*WHAT THE TASK REQUIRES:*
Starting at the first line and ending at the last, output the data exactly.

------ THE INPUT

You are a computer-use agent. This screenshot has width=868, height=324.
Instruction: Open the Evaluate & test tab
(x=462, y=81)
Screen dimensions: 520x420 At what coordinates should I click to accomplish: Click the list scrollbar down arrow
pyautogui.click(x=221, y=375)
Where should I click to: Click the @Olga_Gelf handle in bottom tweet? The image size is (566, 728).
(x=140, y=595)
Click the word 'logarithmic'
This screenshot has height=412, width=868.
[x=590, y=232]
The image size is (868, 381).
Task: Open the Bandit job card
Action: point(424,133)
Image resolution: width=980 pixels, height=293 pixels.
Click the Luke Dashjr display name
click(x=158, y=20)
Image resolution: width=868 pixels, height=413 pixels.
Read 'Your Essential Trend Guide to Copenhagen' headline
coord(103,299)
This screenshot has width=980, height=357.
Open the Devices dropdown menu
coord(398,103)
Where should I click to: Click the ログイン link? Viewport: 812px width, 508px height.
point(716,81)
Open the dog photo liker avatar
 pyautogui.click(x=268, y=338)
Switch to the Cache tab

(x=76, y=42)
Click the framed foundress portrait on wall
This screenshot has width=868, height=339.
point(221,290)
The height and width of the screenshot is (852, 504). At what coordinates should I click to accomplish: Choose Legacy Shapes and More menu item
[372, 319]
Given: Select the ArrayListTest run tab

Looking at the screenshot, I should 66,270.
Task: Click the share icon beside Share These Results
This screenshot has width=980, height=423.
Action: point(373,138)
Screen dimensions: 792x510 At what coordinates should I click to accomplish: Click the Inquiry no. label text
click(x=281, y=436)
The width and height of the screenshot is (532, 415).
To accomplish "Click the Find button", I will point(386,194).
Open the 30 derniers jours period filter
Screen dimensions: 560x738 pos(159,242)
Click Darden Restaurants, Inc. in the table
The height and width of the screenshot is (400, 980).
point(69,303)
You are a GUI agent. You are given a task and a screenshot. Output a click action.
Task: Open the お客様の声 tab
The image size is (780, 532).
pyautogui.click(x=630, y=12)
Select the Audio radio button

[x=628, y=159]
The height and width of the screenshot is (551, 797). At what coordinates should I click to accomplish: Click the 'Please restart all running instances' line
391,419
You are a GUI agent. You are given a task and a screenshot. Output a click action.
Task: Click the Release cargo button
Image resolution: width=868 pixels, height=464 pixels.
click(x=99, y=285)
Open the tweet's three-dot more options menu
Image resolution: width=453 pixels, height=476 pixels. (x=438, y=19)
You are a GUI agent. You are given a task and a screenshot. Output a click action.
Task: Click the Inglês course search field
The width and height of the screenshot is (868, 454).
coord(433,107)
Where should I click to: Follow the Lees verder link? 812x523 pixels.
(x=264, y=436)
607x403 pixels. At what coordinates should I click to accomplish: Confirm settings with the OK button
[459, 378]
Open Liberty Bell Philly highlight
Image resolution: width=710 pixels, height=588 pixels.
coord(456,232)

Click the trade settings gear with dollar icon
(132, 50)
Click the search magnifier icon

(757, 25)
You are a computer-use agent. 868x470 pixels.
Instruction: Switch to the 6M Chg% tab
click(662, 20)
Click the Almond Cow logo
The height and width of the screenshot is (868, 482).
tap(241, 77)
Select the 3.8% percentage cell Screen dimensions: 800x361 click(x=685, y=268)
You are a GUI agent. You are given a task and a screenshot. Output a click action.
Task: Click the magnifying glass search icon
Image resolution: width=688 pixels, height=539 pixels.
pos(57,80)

------------

*COMPLETED EXERCISE:*
You are a computer-use agent. This screenshot has width=868, height=324.
Instruction: Open the Evaluate & test tab
(x=462, y=81)
Screen dimensions: 520x420 At what coordinates should I click to accomplish: Click the list scrollbar down arrow
pyautogui.click(x=221, y=375)
Where should I click to: Click the @Olga_Gelf handle in bottom tweet? The image size is (566, 728).
(x=140, y=595)
Click the word 'logarithmic'
This screenshot has height=412, width=868.
[x=590, y=232]
The image size is (868, 381).
Task: Open the Bandit job card
Action: point(424,133)
Image resolution: width=980 pixels, height=293 pixels.
Click the Luke Dashjr display name
click(x=158, y=20)
Image resolution: width=868 pixels, height=413 pixels.
Read 'Your Essential Trend Guide to Copenhagen' headline
coord(103,299)
This screenshot has width=980, height=357.
Open the Devices dropdown menu
coord(398,103)
Where should I click to: Click the ログイン link? Viewport: 812px width, 508px height.
point(716,81)
Open the dog photo liker avatar
 pyautogui.click(x=268, y=338)
Switch to the Cache tab

(x=76, y=42)
Click the framed foundress portrait on wall
This screenshot has width=868, height=339.
point(221,290)
The height and width of the screenshot is (852, 504). At what coordinates should I click to accomplish: Choose Legacy Shapes and More menu item
[372, 319]
Given: Select the ArrayListTest run tab

Looking at the screenshot, I should 66,270.
Task: Click the share icon beside Share These Results
This screenshot has width=980, height=423.
Action: point(373,138)
Screen dimensions: 792x510 At what coordinates should I click to accomplish: Click the Inquiry no. label text
click(x=281, y=436)
The width and height of the screenshot is (532, 415).
To accomplish "Click the Find button", I will point(386,194).
Open the 30 derniers jours period filter
Screen dimensions: 560x738 pos(159,242)
Click Darden Restaurants, Inc. in the table
The height and width of the screenshot is (400, 980).
point(69,303)
You are a GUI agent. You are given a task and a screenshot. Output a click action.
Task: Open the お客様の声 tab
The image size is (780, 532).
pyautogui.click(x=630, y=12)
Select the Audio radio button

[x=628, y=159]
The height and width of the screenshot is (551, 797). At what coordinates should I click to accomplish: Click the 'Please restart all running instances' line
391,419
You are a GUI agent. You are given a task and a screenshot. Output a click action.
Task: Click the Release cargo button
Image resolution: width=868 pixels, height=464 pixels.
click(x=99, y=285)
Open the tweet's three-dot more options menu
Image resolution: width=453 pixels, height=476 pixels. (x=438, y=19)
You are a GUI agent. You are given a task and a screenshot. Output a click action.
Task: Click the Inglês course search field
The width and height of the screenshot is (868, 454).
coord(433,107)
Where should I click to: Follow the Lees verder link? 812x523 pixels.
(x=264, y=436)
607x403 pixels. At what coordinates should I click to accomplish: Confirm settings with the OK button
[459, 378]
Open Liberty Bell Philly highlight
Image resolution: width=710 pixels, height=588 pixels.
coord(456,232)

Click the trade settings gear with dollar icon
(132, 50)
Click the search magnifier icon

(757, 25)
You are a computer-use agent. 868x470 pixels.
Instruction: Switch to the 6M Chg% tab
click(662, 20)
Click the Almond Cow logo
The height and width of the screenshot is (868, 482).
tap(241, 77)
Select the 3.8% percentage cell Screen dimensions: 800x361 click(x=685, y=268)
You are a GUI agent. You are given a task and a screenshot. Output a click action.
Task: Click the magnifying glass search icon
Image resolution: width=688 pixels, height=539 pixels.
pos(57,80)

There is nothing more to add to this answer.